APPENDICE
Essai sur les avantages à retirer de colonies nouvelles dans les circonstances présentes, par le Citoyen Talleyrand. Lu à la séance publique de l'Institut national, le 25 messidor, an V.
Les hommes qui ont médité sur la nature des rapports qui unissent les métropoles aux colonies, ceux qui sont accoutumés à lire de loin les événements politiques dans leurs causes, prévoyaient depuis longtemps que les colonies américaines se sépareraient un jour de leurs métropoles, et, par une tendance naturelle que les vices des Européens n'ont que trop accélérée, ou se réuniront entre elles, ou s'attacheront au continent qui les avoisine; ainsi le veut cette force de choses qui fait la destinée des États, et à laquelle rien ne résiste.
Si de tels événements sont inévitables, il faut du moins en retarder l'époque et mettre à profit le temps qui nous en sépare.

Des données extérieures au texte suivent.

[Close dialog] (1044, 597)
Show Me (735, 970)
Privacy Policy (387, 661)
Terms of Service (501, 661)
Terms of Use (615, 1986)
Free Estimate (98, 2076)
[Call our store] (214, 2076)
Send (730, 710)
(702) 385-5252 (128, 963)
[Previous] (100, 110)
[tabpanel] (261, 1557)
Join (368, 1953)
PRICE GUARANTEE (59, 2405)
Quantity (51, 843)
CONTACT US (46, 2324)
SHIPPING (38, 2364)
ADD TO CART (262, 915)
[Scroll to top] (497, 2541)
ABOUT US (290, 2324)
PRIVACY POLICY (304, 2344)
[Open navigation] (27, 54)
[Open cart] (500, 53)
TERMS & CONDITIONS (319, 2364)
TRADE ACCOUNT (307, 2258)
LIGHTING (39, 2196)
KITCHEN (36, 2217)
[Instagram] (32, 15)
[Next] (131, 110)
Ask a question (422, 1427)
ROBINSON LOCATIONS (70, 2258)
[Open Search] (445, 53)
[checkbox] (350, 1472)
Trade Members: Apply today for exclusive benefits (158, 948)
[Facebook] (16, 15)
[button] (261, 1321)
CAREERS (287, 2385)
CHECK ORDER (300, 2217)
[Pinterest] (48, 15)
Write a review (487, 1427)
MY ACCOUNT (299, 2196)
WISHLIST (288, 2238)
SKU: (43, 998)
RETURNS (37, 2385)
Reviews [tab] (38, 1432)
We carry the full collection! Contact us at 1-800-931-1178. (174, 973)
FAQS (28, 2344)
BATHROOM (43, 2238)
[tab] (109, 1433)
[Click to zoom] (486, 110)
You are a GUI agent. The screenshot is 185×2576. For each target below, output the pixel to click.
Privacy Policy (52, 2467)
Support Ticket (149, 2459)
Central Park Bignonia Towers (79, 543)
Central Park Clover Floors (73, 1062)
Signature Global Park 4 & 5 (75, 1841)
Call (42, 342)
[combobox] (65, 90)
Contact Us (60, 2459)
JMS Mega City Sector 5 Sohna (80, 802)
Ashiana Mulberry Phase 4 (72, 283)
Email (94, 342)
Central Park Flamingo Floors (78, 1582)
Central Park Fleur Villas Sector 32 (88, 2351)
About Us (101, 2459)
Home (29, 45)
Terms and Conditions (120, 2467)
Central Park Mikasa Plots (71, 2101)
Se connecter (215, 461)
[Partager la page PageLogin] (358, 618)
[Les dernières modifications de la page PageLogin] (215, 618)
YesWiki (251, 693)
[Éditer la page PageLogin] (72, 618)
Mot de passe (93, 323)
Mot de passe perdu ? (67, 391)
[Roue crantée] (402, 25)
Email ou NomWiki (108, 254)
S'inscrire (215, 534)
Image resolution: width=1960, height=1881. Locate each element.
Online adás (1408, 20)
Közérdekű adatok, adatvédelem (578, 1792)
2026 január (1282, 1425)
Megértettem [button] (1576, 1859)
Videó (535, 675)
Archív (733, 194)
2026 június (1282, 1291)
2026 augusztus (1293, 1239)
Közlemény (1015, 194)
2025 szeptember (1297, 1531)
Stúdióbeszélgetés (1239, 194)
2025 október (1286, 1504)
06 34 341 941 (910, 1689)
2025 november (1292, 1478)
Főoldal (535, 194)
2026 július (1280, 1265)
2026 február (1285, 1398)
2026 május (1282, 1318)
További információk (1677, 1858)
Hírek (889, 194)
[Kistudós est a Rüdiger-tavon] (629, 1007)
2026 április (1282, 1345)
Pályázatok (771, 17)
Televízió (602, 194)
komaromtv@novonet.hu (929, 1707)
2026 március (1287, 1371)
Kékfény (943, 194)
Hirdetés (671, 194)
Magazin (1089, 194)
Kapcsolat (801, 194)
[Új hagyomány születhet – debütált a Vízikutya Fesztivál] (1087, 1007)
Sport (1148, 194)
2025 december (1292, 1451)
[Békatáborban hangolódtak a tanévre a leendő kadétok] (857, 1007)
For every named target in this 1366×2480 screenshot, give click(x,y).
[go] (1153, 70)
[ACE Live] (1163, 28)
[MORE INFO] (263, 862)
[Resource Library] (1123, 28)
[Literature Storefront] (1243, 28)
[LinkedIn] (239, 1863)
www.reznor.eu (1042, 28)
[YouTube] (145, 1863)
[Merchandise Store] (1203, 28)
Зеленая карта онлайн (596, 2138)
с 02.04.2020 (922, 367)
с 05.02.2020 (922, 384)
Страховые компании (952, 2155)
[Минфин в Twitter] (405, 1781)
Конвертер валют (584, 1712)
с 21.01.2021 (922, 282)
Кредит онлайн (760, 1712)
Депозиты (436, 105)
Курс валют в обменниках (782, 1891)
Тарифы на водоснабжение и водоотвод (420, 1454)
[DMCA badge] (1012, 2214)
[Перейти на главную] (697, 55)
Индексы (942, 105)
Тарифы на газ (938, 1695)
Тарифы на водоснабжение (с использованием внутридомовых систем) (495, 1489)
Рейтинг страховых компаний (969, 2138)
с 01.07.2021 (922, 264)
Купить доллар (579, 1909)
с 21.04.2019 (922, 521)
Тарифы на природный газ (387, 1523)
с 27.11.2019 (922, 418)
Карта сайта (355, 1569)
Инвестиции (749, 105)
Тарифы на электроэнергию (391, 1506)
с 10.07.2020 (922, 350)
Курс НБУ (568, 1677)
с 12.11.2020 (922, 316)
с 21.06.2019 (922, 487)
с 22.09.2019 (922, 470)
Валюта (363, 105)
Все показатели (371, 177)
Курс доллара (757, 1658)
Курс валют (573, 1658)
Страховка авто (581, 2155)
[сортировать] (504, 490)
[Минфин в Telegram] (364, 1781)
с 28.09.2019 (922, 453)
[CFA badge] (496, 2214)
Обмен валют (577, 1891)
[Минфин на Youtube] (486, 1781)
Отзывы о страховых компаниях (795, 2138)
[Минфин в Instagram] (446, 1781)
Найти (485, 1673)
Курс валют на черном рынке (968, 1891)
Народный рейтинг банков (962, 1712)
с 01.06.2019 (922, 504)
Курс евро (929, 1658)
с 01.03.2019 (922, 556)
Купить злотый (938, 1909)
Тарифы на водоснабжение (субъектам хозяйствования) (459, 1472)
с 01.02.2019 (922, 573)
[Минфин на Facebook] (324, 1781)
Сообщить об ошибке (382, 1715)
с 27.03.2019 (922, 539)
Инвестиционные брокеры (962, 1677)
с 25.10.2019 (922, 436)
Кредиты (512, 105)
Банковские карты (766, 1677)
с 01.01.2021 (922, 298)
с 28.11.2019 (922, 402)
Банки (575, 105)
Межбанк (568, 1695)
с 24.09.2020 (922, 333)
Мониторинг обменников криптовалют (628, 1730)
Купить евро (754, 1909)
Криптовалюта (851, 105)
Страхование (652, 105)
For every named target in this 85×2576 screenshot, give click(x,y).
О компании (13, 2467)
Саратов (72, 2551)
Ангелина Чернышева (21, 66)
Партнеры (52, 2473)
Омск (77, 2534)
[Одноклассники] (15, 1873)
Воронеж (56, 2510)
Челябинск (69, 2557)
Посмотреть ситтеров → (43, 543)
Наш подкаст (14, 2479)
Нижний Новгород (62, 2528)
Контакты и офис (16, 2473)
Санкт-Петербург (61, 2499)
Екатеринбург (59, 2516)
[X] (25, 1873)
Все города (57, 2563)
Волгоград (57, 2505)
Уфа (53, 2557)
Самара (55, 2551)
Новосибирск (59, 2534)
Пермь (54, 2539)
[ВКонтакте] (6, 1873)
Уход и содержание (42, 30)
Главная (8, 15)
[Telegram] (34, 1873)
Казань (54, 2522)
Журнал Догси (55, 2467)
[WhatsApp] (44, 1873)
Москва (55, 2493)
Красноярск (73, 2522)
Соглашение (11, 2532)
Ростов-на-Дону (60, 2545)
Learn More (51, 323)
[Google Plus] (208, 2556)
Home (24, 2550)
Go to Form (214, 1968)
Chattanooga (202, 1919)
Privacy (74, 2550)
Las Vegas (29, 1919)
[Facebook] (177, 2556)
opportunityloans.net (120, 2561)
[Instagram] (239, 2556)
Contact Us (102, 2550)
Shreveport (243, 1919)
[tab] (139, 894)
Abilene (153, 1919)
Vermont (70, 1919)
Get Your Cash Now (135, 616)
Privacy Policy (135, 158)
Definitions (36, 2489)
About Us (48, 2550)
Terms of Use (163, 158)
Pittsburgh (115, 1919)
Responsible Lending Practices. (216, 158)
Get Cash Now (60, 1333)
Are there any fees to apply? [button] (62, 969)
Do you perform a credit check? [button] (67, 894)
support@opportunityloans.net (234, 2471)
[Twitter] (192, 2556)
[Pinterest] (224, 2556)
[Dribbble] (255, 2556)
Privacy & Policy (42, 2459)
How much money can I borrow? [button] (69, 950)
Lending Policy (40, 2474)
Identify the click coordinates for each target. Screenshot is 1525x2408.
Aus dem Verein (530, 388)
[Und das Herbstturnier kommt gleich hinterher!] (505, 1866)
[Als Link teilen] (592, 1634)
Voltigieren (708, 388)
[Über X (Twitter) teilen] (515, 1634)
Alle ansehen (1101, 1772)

Des mesures désastreuses ont porté dans nos colonies la dévastation. L'humanité, la justice, la politique même, commandent impérieusement que, par des mesures fermes et sages, on s'efforce enfin de réparer ces ruines.
Mais, en même temps, ne convient-il pas de jeter les yeux sur d'autres contrées, et d'y préparer l'établissement de colonies nouvelles, dont les liens avec nous seront plus naturels, plus utiles et plus durables? car il faut bien que le système de notre gouvernement intérieur amène dans nos rapports étrangers des changements qui lui soient analogues.
L'effet nécessaire d'une constitution libre est de tendre sans cesse à tout ordonner, en elle et hors d'elle, pour l'intérêt de l'espèce humaine: l'effet nécessaire d'un gouvernement arbitraire est de tendre sans cesse à tout ordonner, en lui et hors de lui, pour l'intérêt particulier de ceux qui gouvernent. D'après ces tendances opposées, il est incontestable que rien de commun ne peut exister longtemps pour les moyens, puisque rien de commun n'existait pour l'objet.
La tyrannie s'irrite des regrets alors qu'ils se manifestent; l'indifférence ne les entend pas: la bonté les accueille avec intérêt; la politique leur cherche un contre-poids: or le contre-poids des regrets, c'est l'espoir.
Les anciens avaient imaginé le fleuve de l'oubli, où se perdaient, au sortir de la vie, tous les souvenirs. Le véritable Léthé, au sortir d'une révolution, est dans tout ce qui ouvre aux hommes les routes de l'espérance.